Tuesday, December 29, 2009

Washington Post - Bad for Mental Health

I admit I have abandoned reading most US newspapers. However, at times I am compelled to seek out stupid. So I read the Washington Post.

The latest Hiatt editorial regarding Hillary Clinton's recent speech is stupendously moronic, but typical of the AIPAC and neo-con mentality that appears to have hijacked a formerly great newspaper.

There is this, for instance:

She offered an innovation: The Obama administration, she said, would "see human rights in a broad context," in which "oppression of want -- want of food, want of health, want of education, and want of equality in law and in fact" -- would be addressed alongside the oppression of tyranny and torture. "That is why," Ms. Clinton said, "the cornerstones of our 21st-century human rights agenda" would be "supporting democracy" and "fostering development."

This is indeed an important change in U.S. human rights policy -- but the idea behind it is pure 20th century.


First of all - he might have just as well characterized this as "soooo 20th century", dismissing freedom from want as some sort of passing phase. This is the conservative equivalent of "let them eat cake". The point made by the Secretary of State is that human rights must encompass freedom from hunger, disease, and access to education as well as supporting democracy. This is not a new policy Freddy and is fundamental to the Universal Declaration of Human Rights to which the US is a signatory.

...and this:

Ms. Clinton said that in adding "human development" to human rights and democracy, "we have to tackle all three simultaneously." But there are two dangers in her approach. One is that non-democratic regimes will seize on the economic aspect of her policy as an substitute for political reform -- as dictators have been doing for decades.

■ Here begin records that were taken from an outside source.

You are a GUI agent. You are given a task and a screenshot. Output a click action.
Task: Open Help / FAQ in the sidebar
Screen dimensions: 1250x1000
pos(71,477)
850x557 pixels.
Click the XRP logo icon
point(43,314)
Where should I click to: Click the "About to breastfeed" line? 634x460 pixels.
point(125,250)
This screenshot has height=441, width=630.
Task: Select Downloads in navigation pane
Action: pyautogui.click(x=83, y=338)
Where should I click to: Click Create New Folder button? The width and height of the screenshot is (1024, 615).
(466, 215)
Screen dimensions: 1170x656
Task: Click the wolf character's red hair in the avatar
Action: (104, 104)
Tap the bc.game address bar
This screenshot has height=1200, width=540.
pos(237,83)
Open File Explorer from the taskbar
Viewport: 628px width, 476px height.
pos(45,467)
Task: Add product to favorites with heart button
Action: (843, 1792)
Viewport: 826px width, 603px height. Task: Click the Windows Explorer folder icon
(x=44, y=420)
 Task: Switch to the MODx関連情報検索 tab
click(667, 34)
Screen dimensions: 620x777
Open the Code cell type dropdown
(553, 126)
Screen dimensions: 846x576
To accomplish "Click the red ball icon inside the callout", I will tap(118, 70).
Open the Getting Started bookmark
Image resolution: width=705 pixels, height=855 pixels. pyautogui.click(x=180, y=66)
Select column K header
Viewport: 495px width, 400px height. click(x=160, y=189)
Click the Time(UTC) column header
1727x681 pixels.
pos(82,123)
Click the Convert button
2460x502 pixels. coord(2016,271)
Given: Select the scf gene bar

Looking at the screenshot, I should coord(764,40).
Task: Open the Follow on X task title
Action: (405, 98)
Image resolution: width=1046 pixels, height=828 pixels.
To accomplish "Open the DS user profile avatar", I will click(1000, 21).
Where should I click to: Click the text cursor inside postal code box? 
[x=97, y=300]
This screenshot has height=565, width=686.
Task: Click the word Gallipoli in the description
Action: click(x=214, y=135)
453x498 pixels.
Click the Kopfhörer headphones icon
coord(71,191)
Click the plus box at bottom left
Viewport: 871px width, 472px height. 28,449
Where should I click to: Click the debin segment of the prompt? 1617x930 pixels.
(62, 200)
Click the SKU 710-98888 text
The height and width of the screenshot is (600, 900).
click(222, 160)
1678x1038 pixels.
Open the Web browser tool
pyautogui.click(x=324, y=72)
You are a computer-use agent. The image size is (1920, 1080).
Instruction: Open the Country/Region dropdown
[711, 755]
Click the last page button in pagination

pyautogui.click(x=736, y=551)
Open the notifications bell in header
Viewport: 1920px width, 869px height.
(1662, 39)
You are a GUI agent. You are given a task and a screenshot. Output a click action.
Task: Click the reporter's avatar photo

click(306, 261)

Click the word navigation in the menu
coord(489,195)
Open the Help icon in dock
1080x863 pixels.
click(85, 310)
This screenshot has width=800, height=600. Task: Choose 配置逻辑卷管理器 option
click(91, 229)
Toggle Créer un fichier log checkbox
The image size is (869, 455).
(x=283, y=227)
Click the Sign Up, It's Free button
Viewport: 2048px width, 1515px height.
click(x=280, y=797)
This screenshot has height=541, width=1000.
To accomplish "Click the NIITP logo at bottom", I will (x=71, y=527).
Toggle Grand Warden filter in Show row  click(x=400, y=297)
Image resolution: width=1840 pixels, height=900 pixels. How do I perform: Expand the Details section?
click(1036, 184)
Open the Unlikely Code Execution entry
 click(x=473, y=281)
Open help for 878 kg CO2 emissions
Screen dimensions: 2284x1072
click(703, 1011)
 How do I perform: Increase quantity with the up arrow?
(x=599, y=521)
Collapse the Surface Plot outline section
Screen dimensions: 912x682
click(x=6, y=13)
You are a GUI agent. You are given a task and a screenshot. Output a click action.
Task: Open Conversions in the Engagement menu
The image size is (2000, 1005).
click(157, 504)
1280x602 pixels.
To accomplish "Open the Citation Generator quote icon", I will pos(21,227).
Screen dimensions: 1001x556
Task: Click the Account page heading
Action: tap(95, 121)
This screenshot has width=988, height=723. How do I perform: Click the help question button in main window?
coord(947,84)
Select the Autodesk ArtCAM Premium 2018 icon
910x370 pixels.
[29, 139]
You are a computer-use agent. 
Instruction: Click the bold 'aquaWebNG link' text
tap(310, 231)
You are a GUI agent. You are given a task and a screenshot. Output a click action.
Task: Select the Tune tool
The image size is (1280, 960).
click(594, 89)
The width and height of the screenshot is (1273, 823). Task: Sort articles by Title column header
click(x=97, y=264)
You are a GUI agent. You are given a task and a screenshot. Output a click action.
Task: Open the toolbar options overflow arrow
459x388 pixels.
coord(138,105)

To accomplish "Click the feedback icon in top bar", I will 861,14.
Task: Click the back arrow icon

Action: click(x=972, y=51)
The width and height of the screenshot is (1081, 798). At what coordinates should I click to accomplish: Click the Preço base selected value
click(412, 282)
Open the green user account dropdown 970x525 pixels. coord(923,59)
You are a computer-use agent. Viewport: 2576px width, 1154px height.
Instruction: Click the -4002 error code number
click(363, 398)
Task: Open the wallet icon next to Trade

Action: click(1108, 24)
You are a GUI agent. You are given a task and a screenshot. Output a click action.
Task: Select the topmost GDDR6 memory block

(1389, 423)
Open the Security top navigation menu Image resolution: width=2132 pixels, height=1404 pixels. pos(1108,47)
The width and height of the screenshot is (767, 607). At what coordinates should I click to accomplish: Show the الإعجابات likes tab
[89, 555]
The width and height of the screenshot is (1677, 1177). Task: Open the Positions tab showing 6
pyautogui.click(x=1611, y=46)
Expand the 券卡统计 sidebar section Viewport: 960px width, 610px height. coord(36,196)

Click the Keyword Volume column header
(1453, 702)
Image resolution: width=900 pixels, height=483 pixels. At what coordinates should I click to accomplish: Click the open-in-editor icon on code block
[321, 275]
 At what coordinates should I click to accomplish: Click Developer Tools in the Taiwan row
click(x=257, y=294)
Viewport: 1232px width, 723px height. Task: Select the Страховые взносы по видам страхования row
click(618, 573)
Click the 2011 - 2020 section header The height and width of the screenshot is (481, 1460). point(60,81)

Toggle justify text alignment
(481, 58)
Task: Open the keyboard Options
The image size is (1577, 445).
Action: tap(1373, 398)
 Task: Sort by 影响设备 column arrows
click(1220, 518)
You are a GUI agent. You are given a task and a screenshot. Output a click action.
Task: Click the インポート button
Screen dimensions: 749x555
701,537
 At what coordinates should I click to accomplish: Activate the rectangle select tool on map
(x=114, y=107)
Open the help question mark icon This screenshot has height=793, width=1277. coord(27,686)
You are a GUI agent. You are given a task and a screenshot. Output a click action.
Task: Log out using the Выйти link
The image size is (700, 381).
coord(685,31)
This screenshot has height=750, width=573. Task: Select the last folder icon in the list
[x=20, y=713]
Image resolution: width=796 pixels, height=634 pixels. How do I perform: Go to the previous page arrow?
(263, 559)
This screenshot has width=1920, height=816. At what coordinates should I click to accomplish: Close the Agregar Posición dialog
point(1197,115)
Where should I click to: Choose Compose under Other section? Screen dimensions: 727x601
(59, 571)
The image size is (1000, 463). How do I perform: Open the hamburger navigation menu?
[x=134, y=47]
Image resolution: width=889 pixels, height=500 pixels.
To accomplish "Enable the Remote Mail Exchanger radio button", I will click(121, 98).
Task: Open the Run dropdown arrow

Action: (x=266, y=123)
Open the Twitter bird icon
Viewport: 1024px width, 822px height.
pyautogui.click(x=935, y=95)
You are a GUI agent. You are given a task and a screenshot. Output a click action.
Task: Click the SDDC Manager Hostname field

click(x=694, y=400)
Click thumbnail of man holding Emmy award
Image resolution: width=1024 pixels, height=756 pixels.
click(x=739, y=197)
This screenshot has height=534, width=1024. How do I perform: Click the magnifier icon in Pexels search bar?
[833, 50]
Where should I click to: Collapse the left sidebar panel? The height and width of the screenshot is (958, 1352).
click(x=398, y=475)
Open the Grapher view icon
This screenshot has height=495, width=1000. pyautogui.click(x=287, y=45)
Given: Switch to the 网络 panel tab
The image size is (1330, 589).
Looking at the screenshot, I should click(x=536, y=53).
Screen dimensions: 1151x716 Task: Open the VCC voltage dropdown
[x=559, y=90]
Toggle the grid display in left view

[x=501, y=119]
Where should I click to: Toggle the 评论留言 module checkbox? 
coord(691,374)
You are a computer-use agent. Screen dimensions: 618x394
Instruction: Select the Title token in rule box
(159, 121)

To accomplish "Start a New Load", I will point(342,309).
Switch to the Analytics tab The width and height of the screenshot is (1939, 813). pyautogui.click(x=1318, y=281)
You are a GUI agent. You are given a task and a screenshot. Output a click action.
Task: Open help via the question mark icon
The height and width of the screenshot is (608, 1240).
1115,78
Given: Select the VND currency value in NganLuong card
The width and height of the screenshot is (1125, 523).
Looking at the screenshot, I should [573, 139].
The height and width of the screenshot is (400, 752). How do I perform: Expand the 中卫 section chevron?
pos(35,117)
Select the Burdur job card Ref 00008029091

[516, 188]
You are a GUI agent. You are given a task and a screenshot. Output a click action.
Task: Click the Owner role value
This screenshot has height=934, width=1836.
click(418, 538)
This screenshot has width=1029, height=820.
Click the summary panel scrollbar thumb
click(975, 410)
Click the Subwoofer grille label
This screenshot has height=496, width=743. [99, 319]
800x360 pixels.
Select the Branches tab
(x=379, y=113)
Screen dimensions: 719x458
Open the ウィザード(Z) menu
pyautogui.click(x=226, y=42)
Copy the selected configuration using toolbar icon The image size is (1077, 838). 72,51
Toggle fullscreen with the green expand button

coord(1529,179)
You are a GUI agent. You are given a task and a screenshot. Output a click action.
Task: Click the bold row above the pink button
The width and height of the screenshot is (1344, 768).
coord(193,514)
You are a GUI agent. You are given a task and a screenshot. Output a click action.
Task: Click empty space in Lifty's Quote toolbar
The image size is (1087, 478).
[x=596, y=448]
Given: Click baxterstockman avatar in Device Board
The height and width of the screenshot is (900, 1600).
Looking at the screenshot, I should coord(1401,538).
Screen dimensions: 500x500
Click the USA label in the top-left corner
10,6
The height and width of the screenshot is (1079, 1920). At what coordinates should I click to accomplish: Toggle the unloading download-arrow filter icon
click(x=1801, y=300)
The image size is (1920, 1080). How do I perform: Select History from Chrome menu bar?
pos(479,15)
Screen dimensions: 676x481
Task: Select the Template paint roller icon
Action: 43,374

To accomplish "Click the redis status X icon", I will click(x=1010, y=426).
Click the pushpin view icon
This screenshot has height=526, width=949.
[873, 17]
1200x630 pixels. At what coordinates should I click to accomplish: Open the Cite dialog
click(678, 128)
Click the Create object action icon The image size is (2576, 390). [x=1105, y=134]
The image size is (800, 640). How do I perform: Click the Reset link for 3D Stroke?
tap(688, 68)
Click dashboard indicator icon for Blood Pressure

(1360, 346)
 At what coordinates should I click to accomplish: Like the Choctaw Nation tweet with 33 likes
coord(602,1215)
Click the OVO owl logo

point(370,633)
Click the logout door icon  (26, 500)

Another is that the Obama administration will itself, in working with friendly but unfree countries, choose the easy route of focusing on development, while downplaying democracy.


Hiatt is amazingly transparent here while also conveniently ignoring those parts of the speech that don't fit his view of the universe. He and his fellow travellers believe that dictators are interested in economic development in a vacuum and indulge in assuring their population are adequately housed and fed only in order to please Washington. Simultaneously, he clearly has no problem with that so long as US corporate investments (China leaps to mind) get their cut, while ignoring the non-democratic aspects of the government.